2; for oak leaves not in garden I rake and shred, then put in compost… they are slow but do compost. Any problems with this?
3. Norway maple leaves from neighbors yard. These leaves often have black growth on them. Is it okay to compost.
There is a saying that oak leaves take 10 years to break down. (Who kept track?!) For this reason, many gardeners prefer to dispose of oak leaves through the municipal yard waste program. While it is true that they take a long time, shredding oak leaves produces useful mulch. The leaves are acidic, but are a useful ingredient in making leaf mold.
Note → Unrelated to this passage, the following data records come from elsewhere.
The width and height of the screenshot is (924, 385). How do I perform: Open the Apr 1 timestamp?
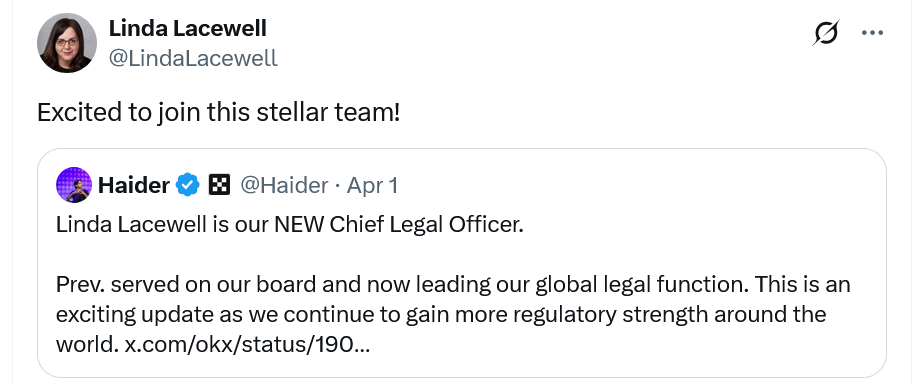[x=372, y=186]
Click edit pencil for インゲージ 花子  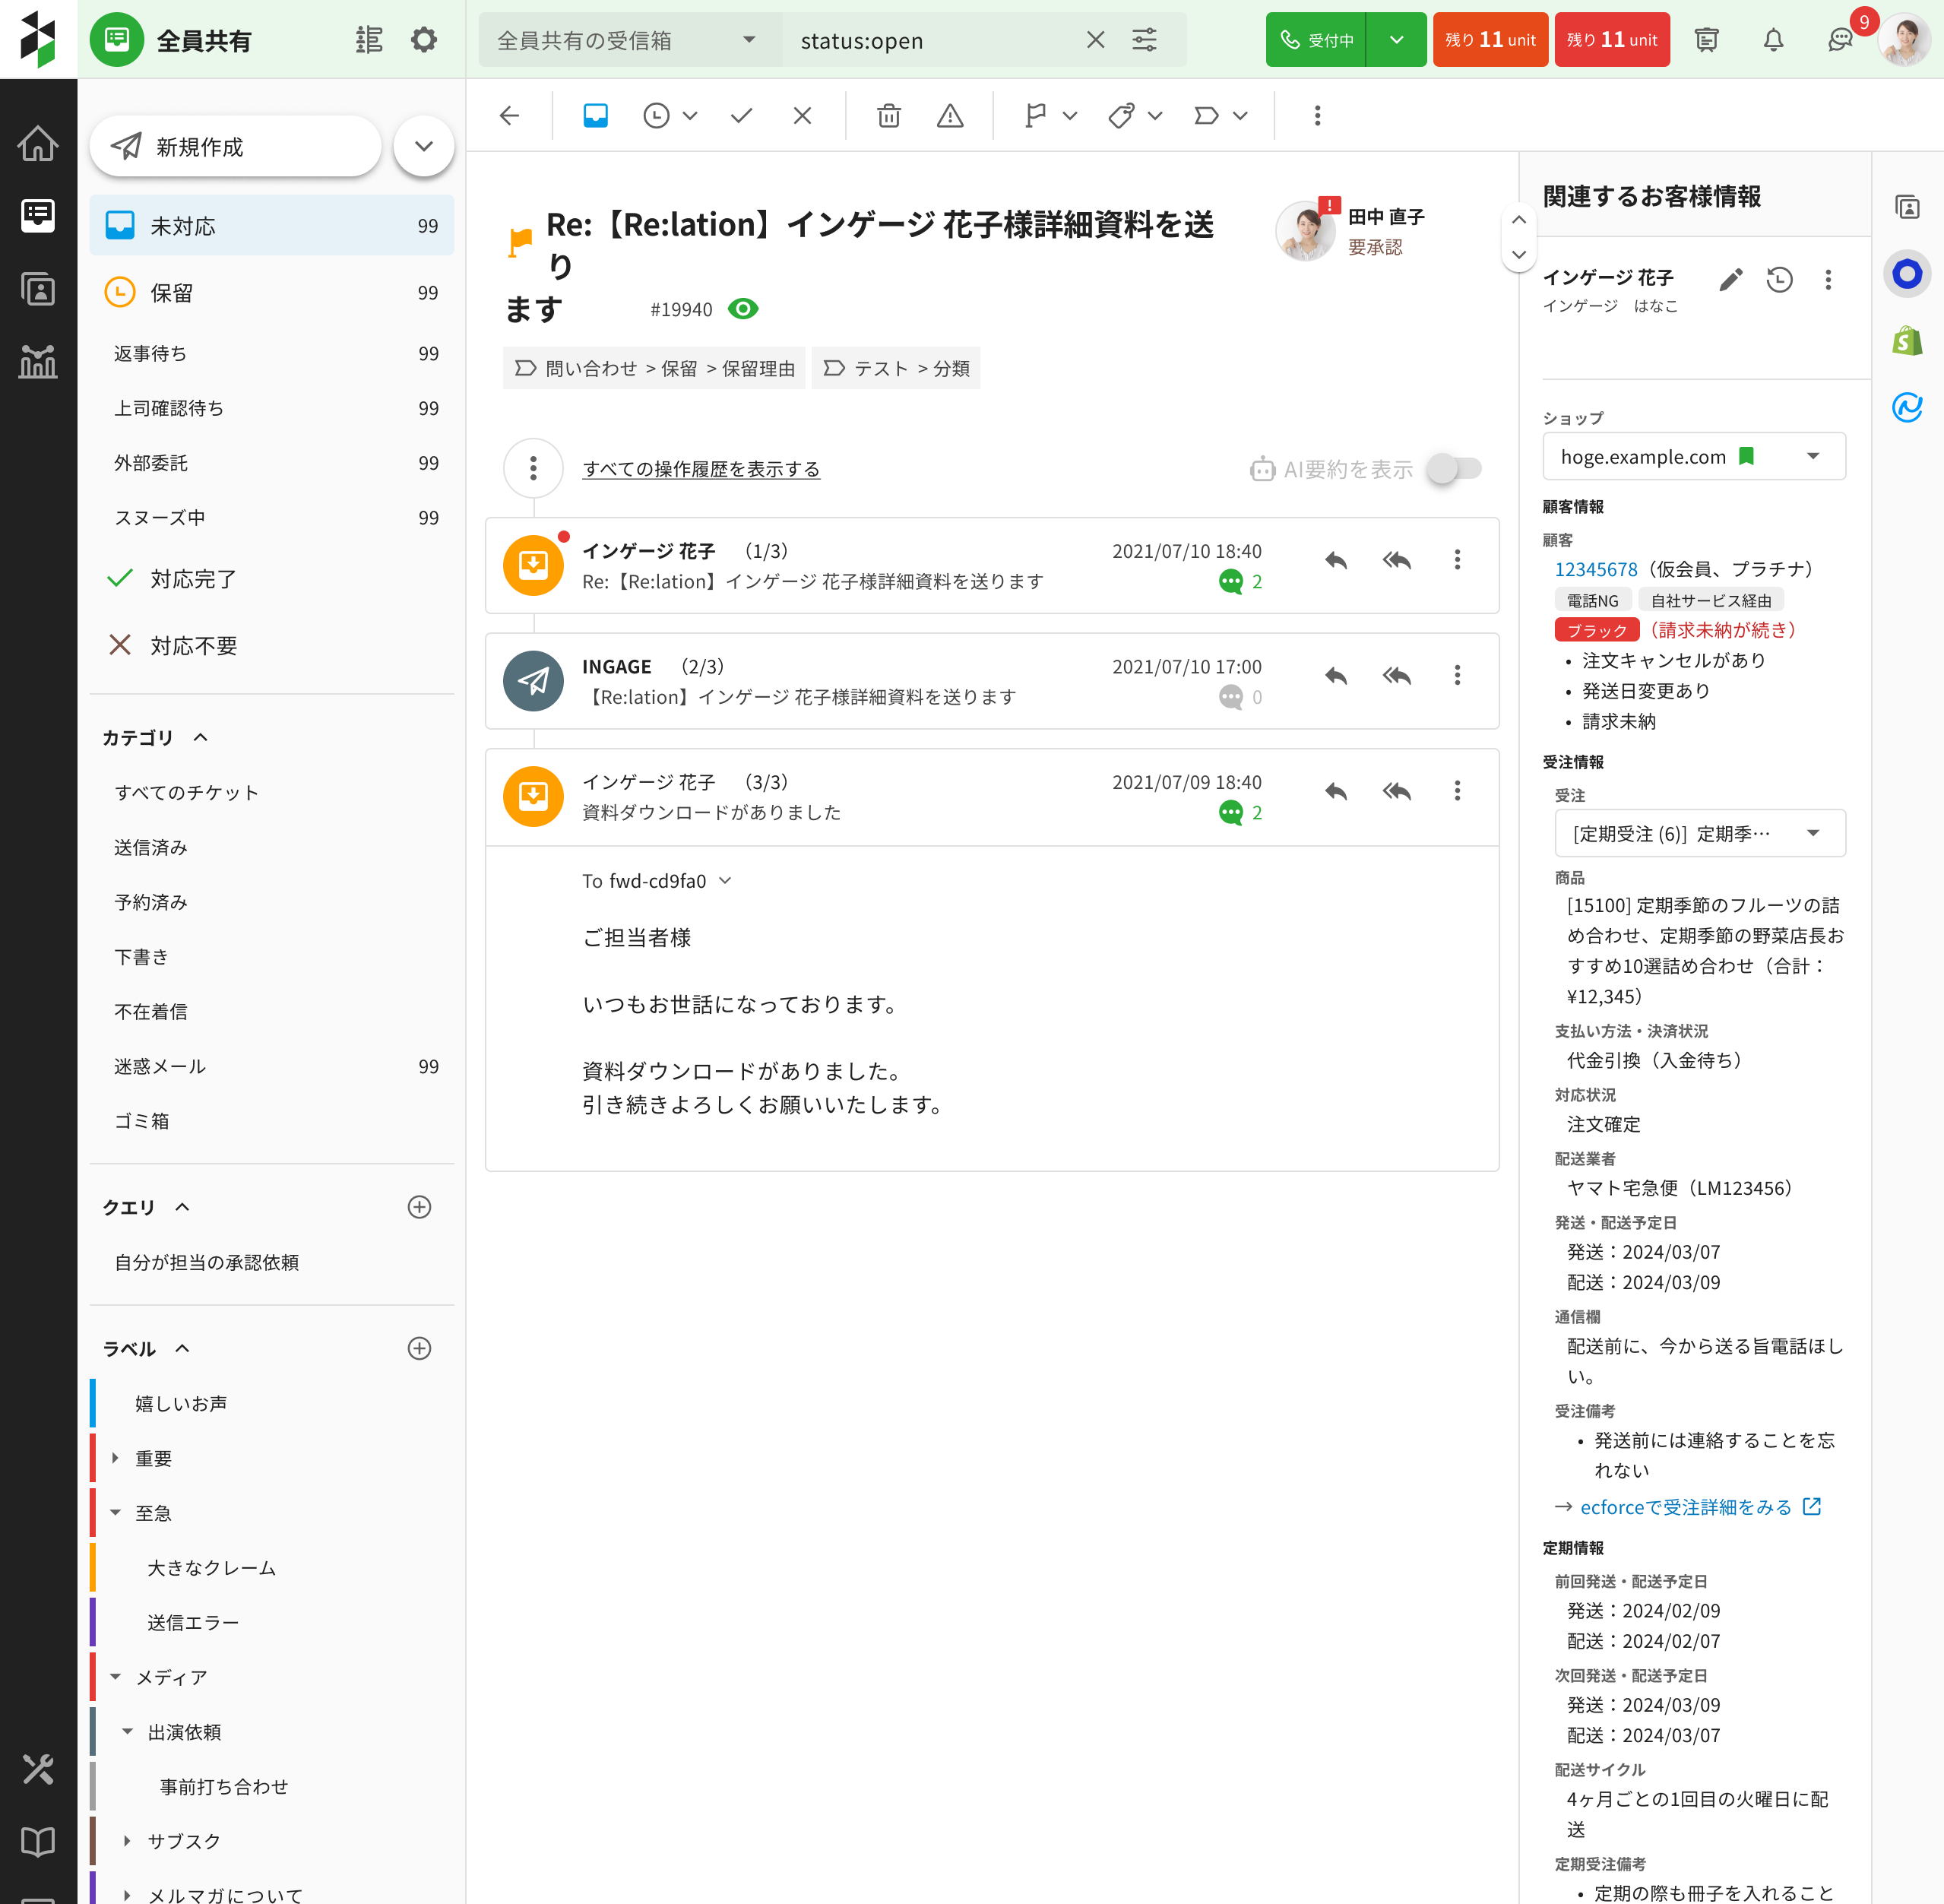click(1730, 279)
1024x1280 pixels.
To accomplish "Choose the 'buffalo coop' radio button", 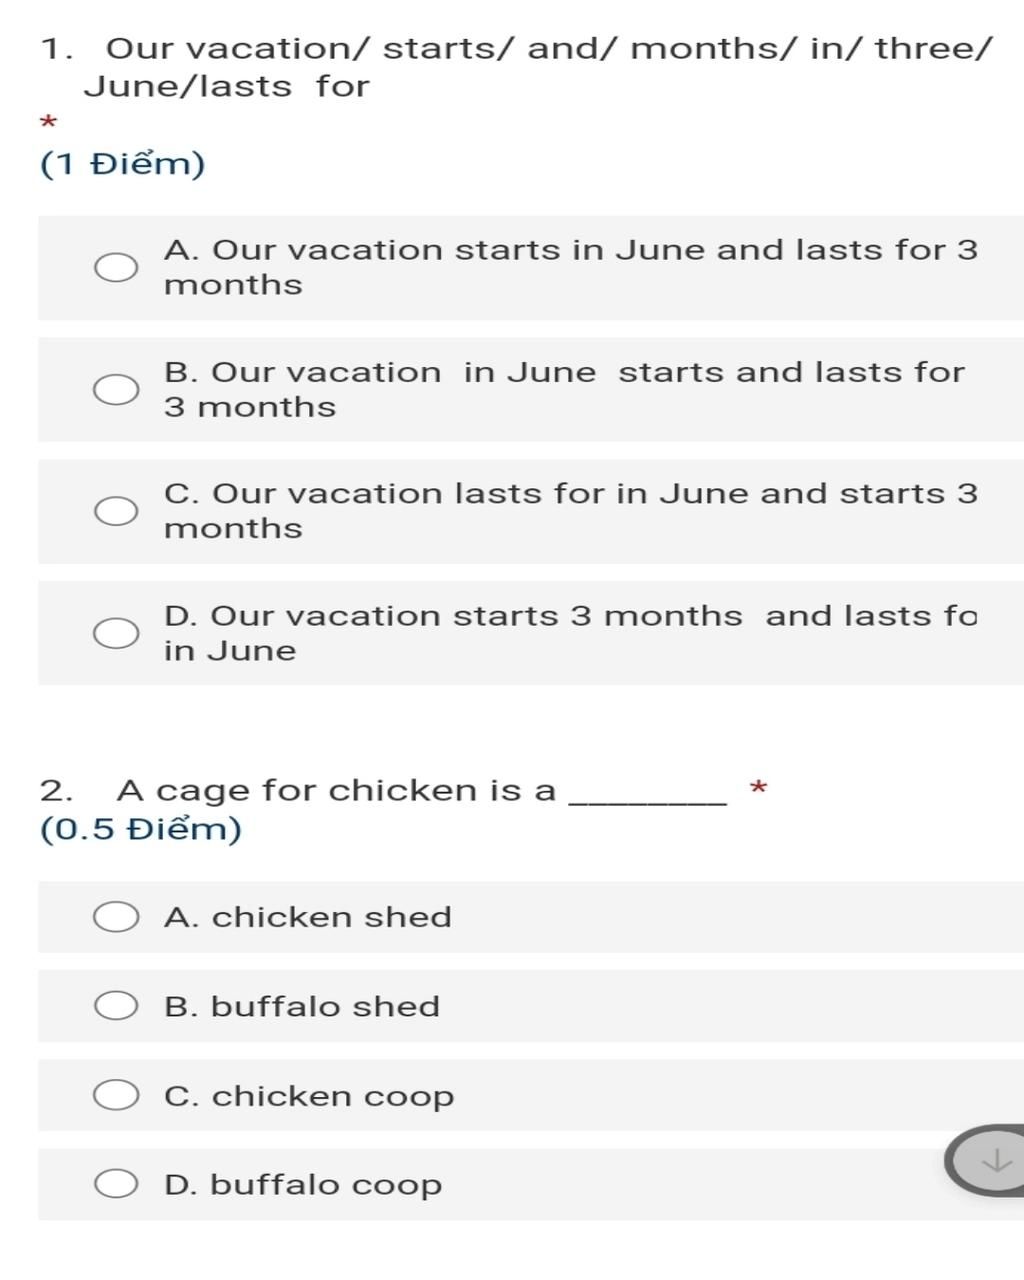I will coord(116,1184).
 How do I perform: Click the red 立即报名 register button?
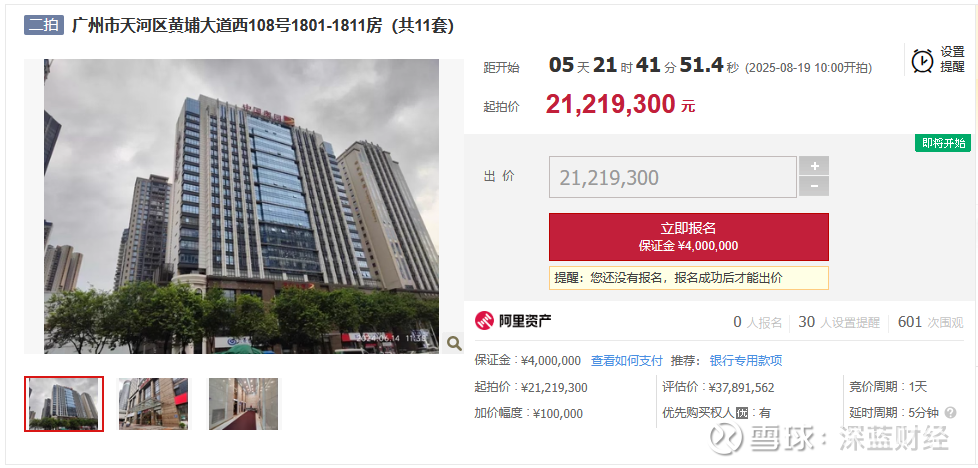689,237
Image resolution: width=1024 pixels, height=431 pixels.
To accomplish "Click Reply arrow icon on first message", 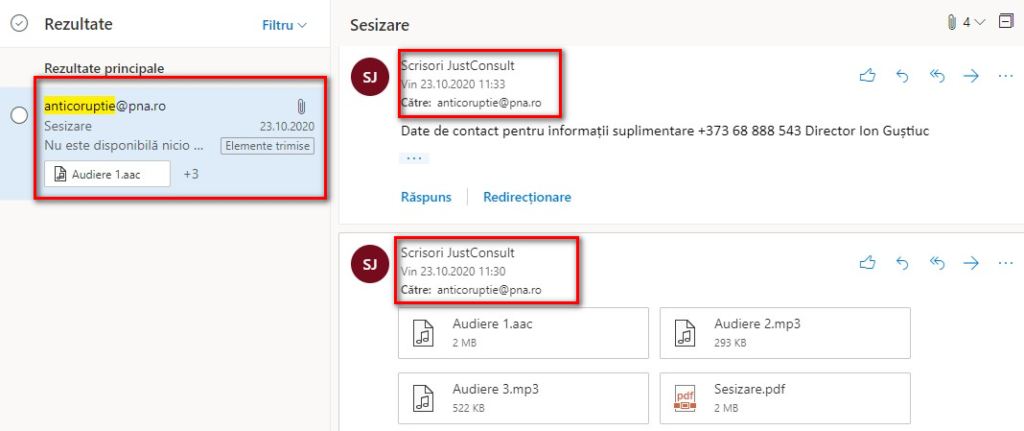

The waxy texture of the leaves comes from the lignin, a substance that causes interaction with nitrogen in the soil to leach and bind in the soil rather than feeding the roots. So, while not adding to fertility of the soil, oak leaves add texture and mulch to protect bare soil.
Norway maples can be subject to a black spot virus. For a time, gardening advice articles recommended separating these affected leaves, but that is a tedious task. Then we learned that the virus is airborne and no protection or treatment would make a difference, and that the virus seemed to attack only the one species of maple.
You are being a concerned and conscientious gardener, but be assured that your practices are causing no harm. And you are helping a natural process to move a bit more quickly. Continue to compost knowing you are being helpful.